It is said that when Bodhidharma, the first patriarch of Zen Buddhism, arrived in China from India in the fifth century, he sat down facing a wall and meditated for nine years. During that time, he fell asleep once. When he woke up he was so angry with himself for this lapse in concentration that he tore out his eyelids and threw them to the ground. Where they landed, so the legend goes, the first tea plants grew. Ever since that time, monks have been using tea to keep their minds clear during meditation.
This story is interesting in its depiction of tea as a stimulant herb, but it is known that the origins of tea use go much farther back than the time of Bodhidharma. In fact, tea is one of those drug plants that humans have probably been foraging in the wild, then cultivating on their own, for many thousands of years. And why not? Tea tastes good, refreshes the mind, and is an important medicine in its own right.

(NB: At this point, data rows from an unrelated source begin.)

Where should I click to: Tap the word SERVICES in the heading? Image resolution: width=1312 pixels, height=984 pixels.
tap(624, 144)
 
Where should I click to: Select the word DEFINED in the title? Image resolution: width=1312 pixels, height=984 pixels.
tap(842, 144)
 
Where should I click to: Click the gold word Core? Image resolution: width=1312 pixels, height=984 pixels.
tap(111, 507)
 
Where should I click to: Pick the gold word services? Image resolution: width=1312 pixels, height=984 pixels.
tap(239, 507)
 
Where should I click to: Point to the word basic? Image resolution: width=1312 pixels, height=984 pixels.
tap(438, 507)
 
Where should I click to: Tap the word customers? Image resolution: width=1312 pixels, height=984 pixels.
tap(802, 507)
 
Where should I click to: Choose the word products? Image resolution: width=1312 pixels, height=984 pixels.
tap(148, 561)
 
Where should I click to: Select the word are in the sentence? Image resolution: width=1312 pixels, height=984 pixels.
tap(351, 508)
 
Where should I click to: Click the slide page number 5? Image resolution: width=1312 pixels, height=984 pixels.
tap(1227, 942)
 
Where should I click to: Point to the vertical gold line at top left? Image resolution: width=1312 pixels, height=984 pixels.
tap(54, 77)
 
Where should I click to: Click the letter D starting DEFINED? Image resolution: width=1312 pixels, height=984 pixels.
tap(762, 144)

Scientists now know that tea contains potent antioxidant chemicals known as polyphenols. A University of Kansas study shows that EGCG, one of the strongest known polyphenols, is about a hundred times more effective than vitamin C in its power to protect against the ravages of the body’s cell-damaging free radicals. The presence of EGCG and other compounds makes tea (especially green tea) an important weapon in the fight against cancer. In fact, Japanese research shows that people who drink four to six cups of green tea every day have a much lower incidence of liver, lung, breast, esophageal, pancreatic, and skin cancers, compared to people who don’t drink tea at all, or drink less. Other research shows that tea lowers the risk of stroke and heart attacks, lowers blood sugar levels, fights viral infections, and helps control allergies.

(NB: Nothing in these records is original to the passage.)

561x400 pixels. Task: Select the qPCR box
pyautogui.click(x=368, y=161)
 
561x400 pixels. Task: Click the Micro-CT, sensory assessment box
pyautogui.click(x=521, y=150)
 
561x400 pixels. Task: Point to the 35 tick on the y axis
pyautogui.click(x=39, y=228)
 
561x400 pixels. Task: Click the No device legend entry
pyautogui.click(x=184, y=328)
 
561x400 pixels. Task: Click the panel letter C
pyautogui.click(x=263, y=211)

Because tea has received much publicity for its health benefits, you can buy it in the form of concentrated and caffeine-free pills and capsules. These products are fine for people who truly dislike the taste of tea or wish to avoid caffeine. But, I would ask those who place themselves in either of these categories, have you ever tried a cup of really good tea? Tea is made from the leaves of a flowering plant, Camellia sinensis. Since the best leaves are picked in the springtime before the budding of flowers, the floral essence of the bloom-to-be is captured in the leaves and stems, giving some teas a delightfully sweet, floral scent. Other teas, especially those green teas that have been steamed before drying to prevent the oxidation that would otherwise produce an oolong or a black tea, have a fresh vegetal quality to them that reminds one of an ocean breeze or cut grass in the summertime. My point is that tea drinking is as complex and enjoyable a sensory experience as is wine tasting, and if you think you don’t like tea, it just may be that you’ve never had a decent cup. So give tea a chance and treat yourself to the good stuff! Get high-quality leaf tea (avoid the finely chopped and oxidized tea that comes in tea bags) at specialty stores, or buy online at http://greentealovers.com/ or http://www.imperialtea.com/.
As for caffeine, tea is an altogether different beast than coffee. Or, perhaps more accurately, if coffee is a beast then tea is more like a wise friend. It is the great fallacy of modern pharmacy that the effects of a natural substance can be reduced to a single active ingredient. Unfortunately, this type of thinking has led some to believe that tea, because of its caffeine content, is an unhealthy stimulant. The reality is quite different. Coffee contains about five times more caffeine, cup for cup, than green tea, and its many volatile oils, acids, and other components make for a much rougher ride through our metabolism. Green tea does contain some caffeine, but it exists in an organic matrix of healthy substances, including chlorophyll, vitamin C, and the antioxidant polyphenols. In any case, the overall mental effect of tea is quite different from that of coffee, more the heightened awareness of a samurai warrior than the mile-a-minute mental chatter of the coffee addict.
But all this talk about health benefits, antioxidants and caffeine is almost beside the point. The true value of tea, in my opinion, is that its proper preparation and ingestion require us to pause for a few moments in our mad scramble through life. This is how you do it: you let the dry leaves fall into a favorite ceramic teapot, cover them with hot but not boiling water, put the lid on, and wait. After a couple of minutes you pour the tea, and let its sweet fragrance waft up and enter into you. The fertile earth, the monsoon rains, the blazing sun have conspired to place in your hands a bowl of jade-colored dew. You drink it with gratitude, then go about your day.